▸ **Your assignment**
The line with "The width and height of the screenshot is (776, 480)." and each line following it, up to the final line of the data, should be set down exactly; pictures stay out.

(Stored records)
↓↓↓

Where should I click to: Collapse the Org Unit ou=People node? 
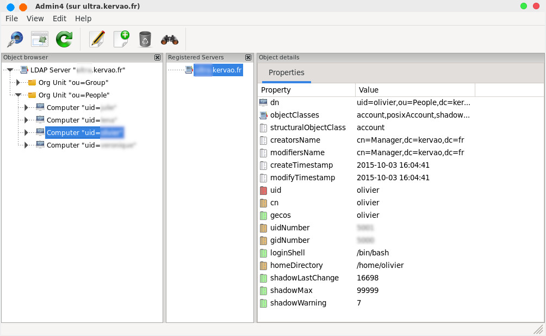click(x=18, y=95)
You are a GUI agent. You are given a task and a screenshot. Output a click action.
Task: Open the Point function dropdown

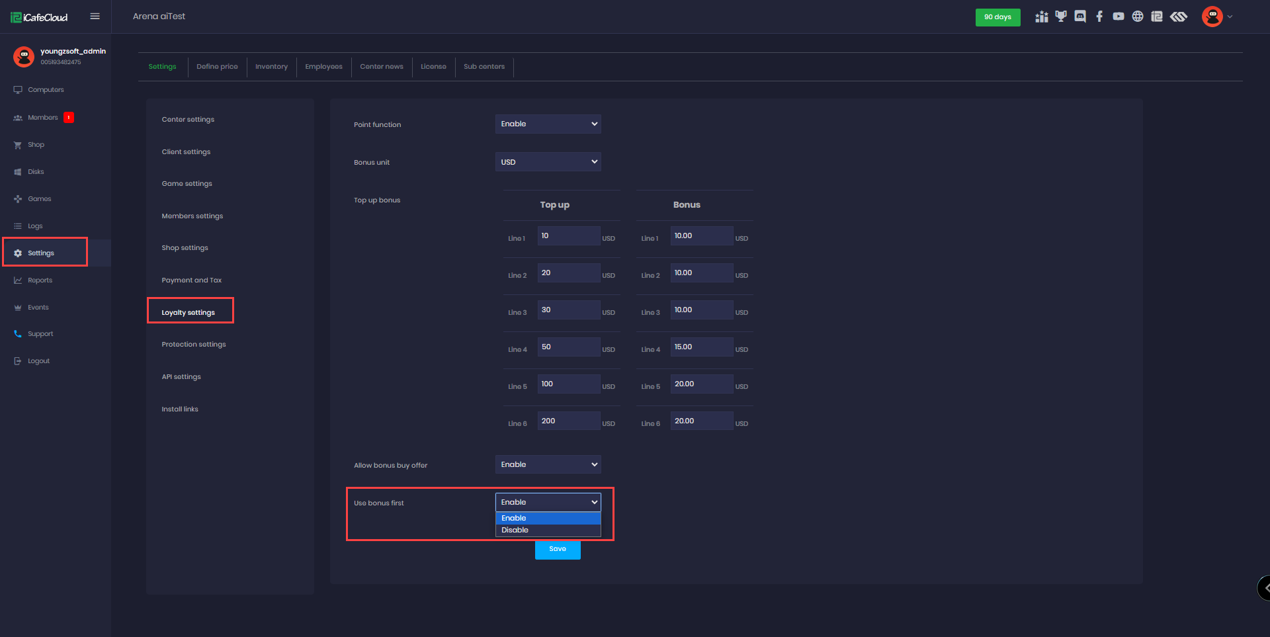[548, 124]

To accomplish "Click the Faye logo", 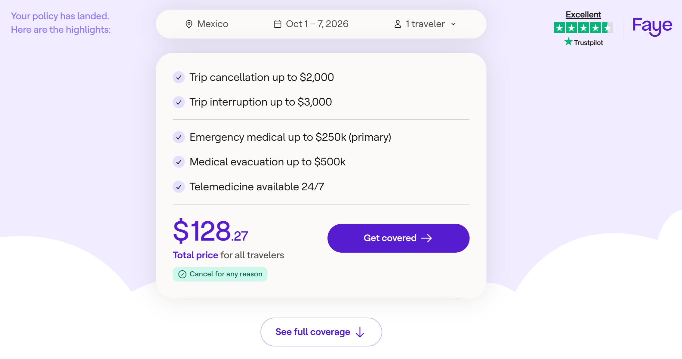I will [x=652, y=26].
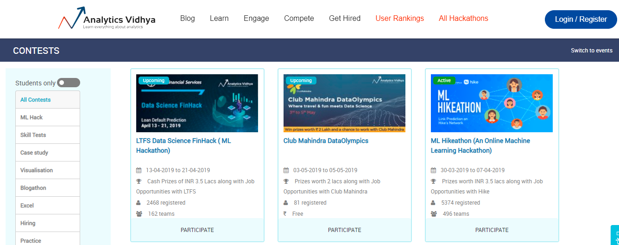This screenshot has width=619, height=245.
Task: Click calendar icon on LTFS FinHack card
Action: click(139, 170)
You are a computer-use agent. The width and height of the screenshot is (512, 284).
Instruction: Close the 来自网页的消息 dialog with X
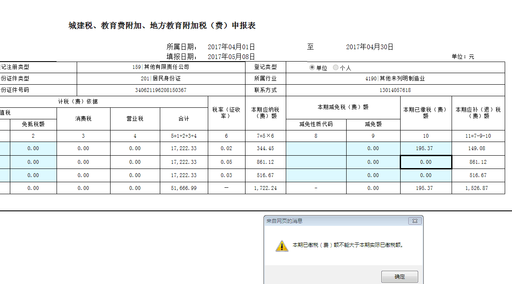414,221
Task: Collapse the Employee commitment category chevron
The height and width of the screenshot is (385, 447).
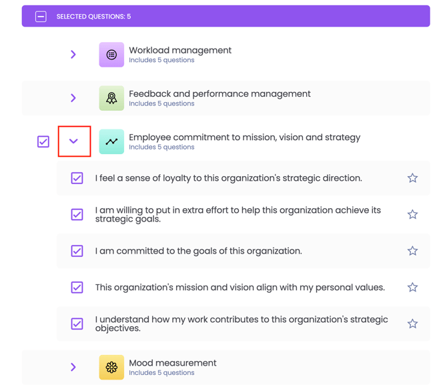Action: tap(73, 141)
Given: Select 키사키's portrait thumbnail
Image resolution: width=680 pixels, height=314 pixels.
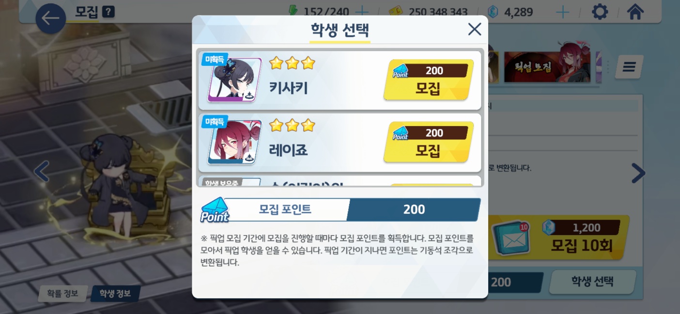Looking at the screenshot, I should pyautogui.click(x=234, y=80).
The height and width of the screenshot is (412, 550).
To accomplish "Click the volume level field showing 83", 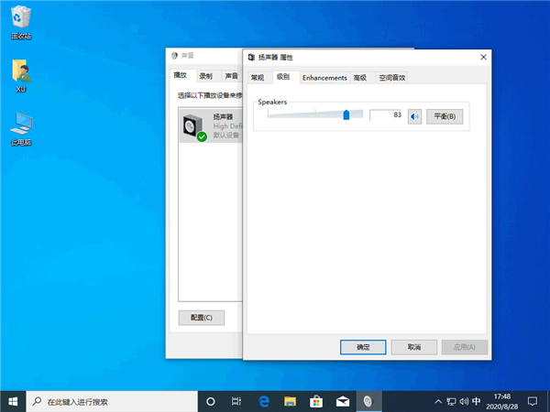I will click(387, 115).
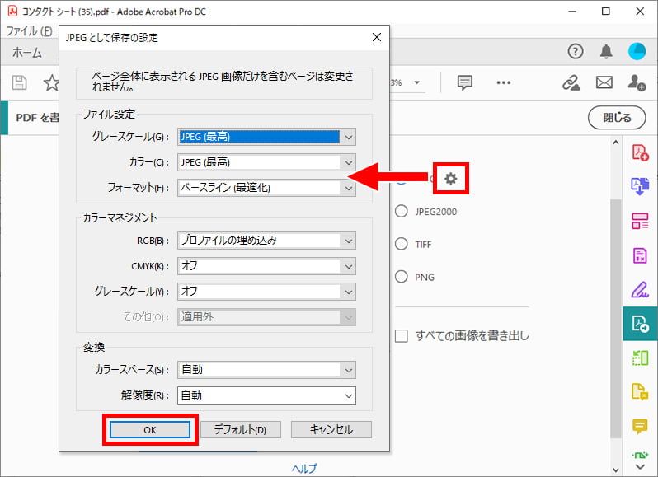Click the JPEG settings gear icon
Screen dimensions: 658x477
[451, 178]
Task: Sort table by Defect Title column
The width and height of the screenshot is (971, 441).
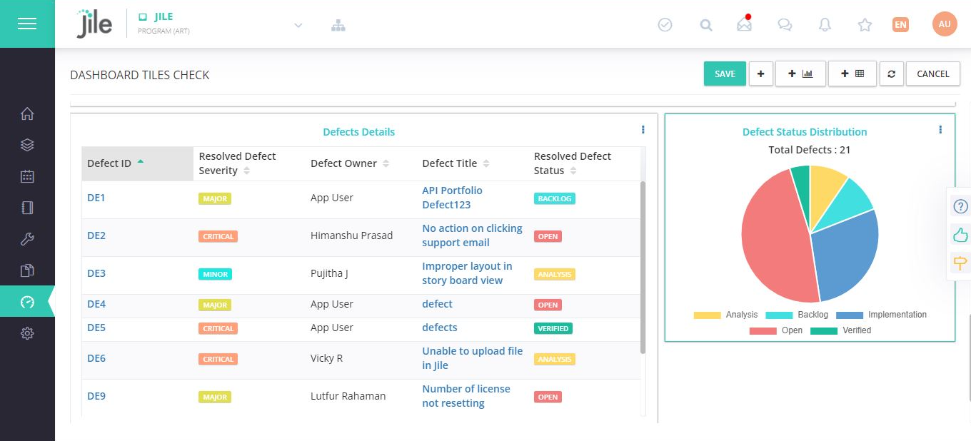Action: click(486, 163)
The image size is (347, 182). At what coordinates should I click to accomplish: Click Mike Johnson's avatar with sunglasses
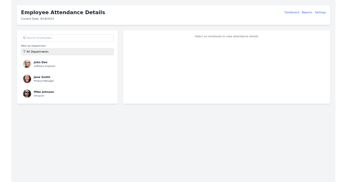pos(27,94)
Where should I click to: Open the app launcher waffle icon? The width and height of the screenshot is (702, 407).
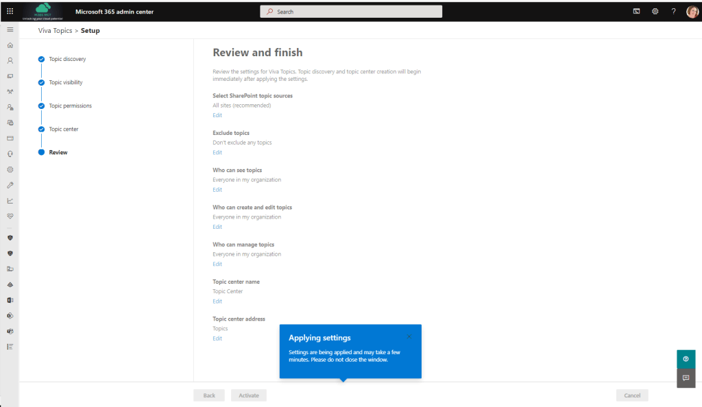point(9,10)
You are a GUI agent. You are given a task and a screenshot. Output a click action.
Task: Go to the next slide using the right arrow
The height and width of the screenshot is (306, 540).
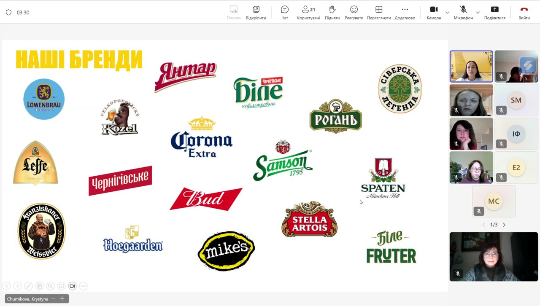click(17, 286)
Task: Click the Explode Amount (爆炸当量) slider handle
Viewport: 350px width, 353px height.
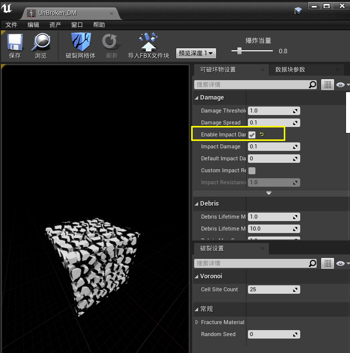Action: tap(239, 50)
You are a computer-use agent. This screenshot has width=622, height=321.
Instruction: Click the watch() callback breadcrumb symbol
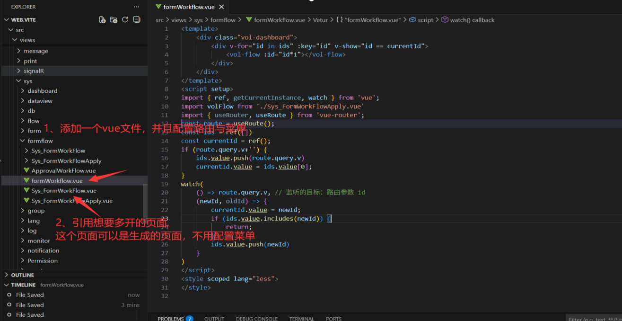point(472,20)
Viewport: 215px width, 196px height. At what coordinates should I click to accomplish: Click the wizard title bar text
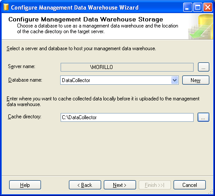click(75, 7)
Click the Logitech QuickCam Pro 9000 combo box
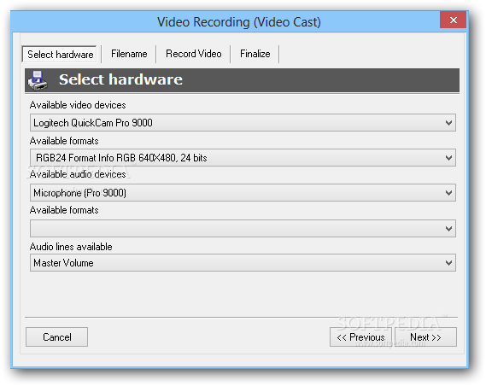This screenshot has height=386, width=486. click(x=243, y=123)
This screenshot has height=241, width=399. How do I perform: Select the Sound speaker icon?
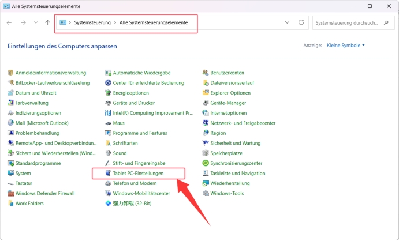point(108,153)
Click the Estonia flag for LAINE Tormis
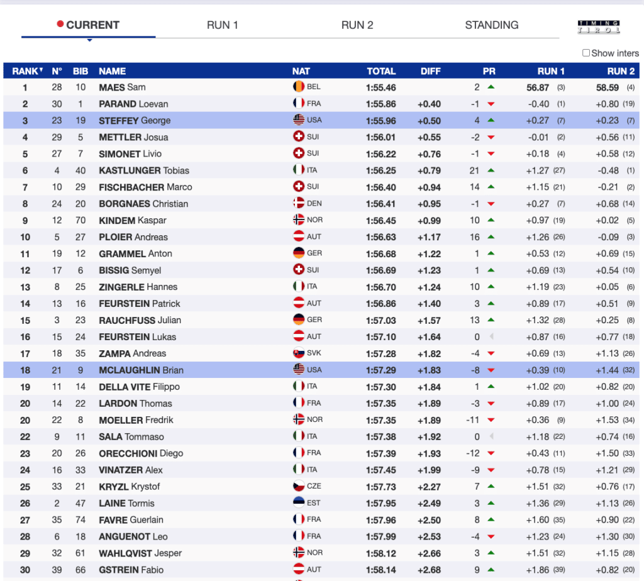The width and height of the screenshot is (644, 581). [x=299, y=503]
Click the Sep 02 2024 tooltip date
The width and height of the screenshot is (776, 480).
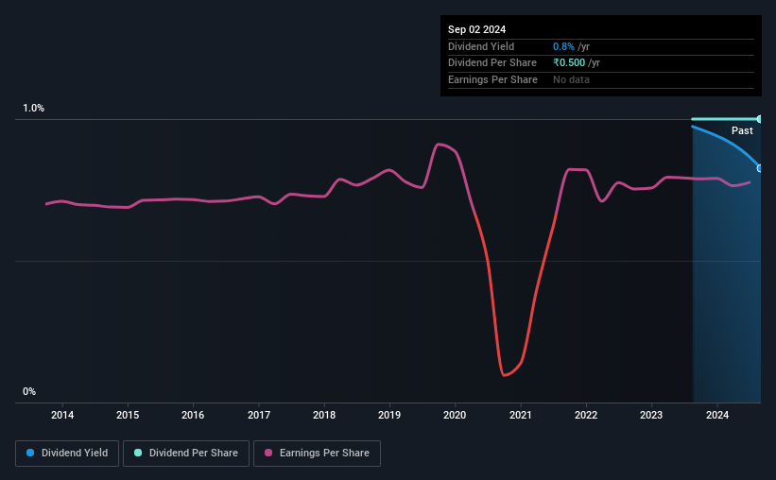tap(476, 29)
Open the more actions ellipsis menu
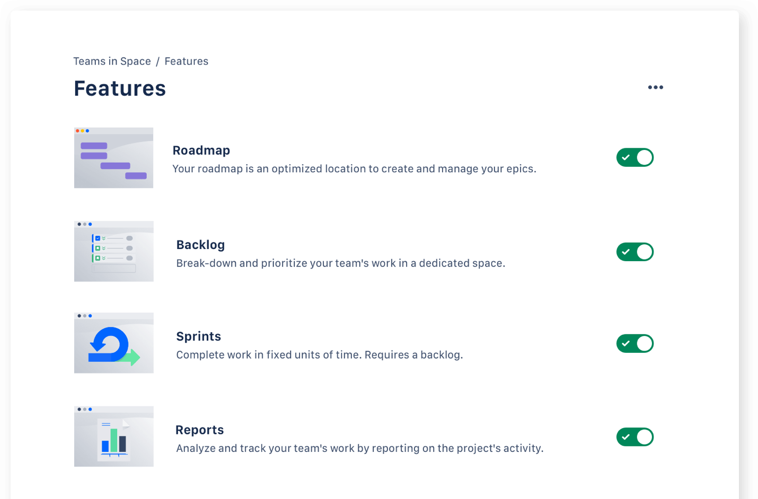 (x=655, y=87)
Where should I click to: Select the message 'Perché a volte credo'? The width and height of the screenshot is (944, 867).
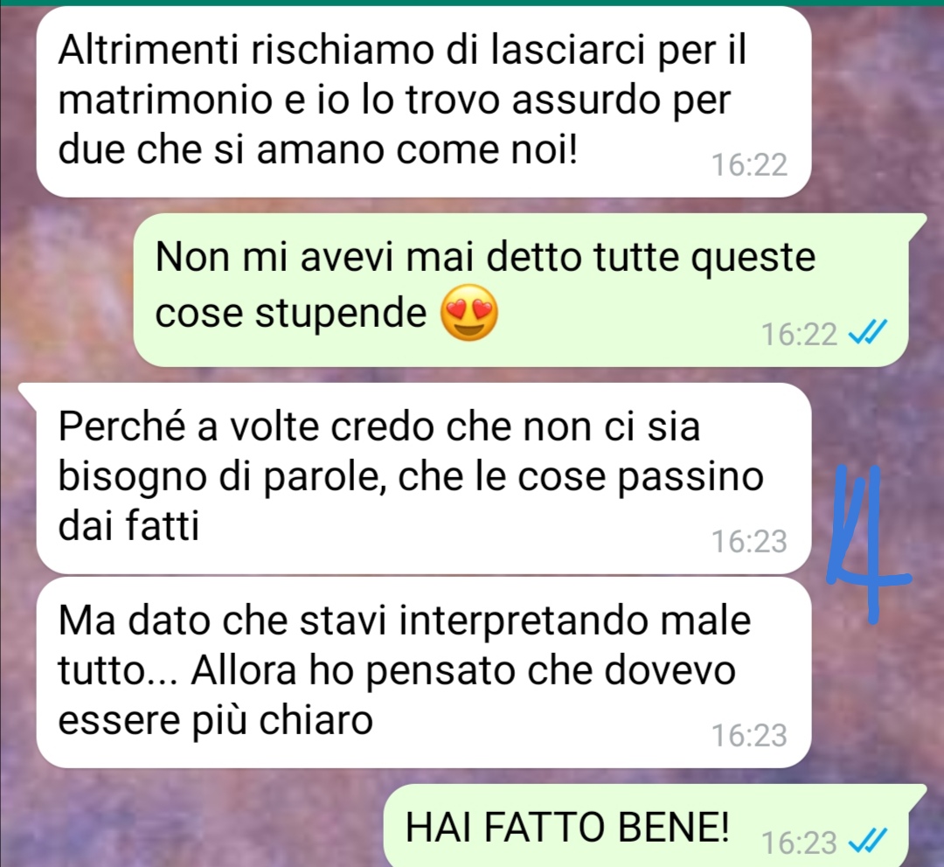coord(424,479)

↑↑↑

▸ **Response to the task**
The width and height of the screenshot is (776, 480).
tap(476, 29)
Open the more actions ellipsis menu
 (x=655, y=87)
Where should I click to: Select the message 'Perché a volte credo'? The width and height of the screenshot is (944, 867).
coord(424,479)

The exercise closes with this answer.